Supplied records =>
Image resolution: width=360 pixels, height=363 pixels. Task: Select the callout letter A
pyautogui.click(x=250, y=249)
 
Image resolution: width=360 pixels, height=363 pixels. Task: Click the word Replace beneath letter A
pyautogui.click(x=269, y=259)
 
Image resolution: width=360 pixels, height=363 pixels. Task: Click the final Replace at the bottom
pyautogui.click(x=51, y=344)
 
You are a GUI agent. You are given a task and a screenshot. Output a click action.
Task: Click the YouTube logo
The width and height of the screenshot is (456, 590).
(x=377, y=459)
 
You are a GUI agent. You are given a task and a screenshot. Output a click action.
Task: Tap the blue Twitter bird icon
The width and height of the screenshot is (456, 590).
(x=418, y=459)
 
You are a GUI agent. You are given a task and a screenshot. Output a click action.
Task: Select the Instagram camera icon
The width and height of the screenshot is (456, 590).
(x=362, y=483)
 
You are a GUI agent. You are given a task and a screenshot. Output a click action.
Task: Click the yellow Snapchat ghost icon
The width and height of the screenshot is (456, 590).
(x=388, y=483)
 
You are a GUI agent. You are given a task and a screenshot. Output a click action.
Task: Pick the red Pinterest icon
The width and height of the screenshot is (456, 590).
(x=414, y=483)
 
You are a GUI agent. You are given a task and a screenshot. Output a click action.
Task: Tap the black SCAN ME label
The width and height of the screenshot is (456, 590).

Exercise instructions =>
Change every "icon" in the material to "button" and give all of the material again, with everything else left as it is.

Task solution =>
Image resolution: width=360 pixels, height=363 pixels. Task: Select the callout letter A
pyautogui.click(x=250, y=249)
 
Image resolution: width=360 pixels, height=363 pixels. Task: Click the word Replace beneath letter A
pyautogui.click(x=269, y=259)
 
Image resolution: width=360 pixels, height=363 pixels. Task: Click the final Replace at the bottom
pyautogui.click(x=51, y=344)
 
You are a GUI agent. You are given a task and a screenshot. Output a click action.
Task: Click the YouTube logo
The width and height of the screenshot is (456, 590).
(x=377, y=459)
 
You are a GUI agent. You are given a task and a screenshot. Output a click action.
Task: Tap the blue Twitter bird button
The width and height of the screenshot is (456, 590).
(x=418, y=459)
 
You are a GUI agent. You are given a task and a screenshot. Output a click action.
Task: Select the Instagram camera button
The width and height of the screenshot is (456, 590).
(x=362, y=483)
 
You are a GUI agent. You are given a task and a screenshot. Output a click action.
Task: Click the yellow Snapchat ghost button
The width and height of the screenshot is (456, 590).
(x=388, y=483)
 
You are a GUI agent. You are given a task and a screenshot. Output a click action.
Task: Pick the red Pinterest button
The width and height of the screenshot is (456, 590).
(x=414, y=483)
 
You are a GUI agent. You are given a task and a screenshot. Output a click action.
Task: Tap the black SCAN ME label
The width and height of the screenshot is (456, 590).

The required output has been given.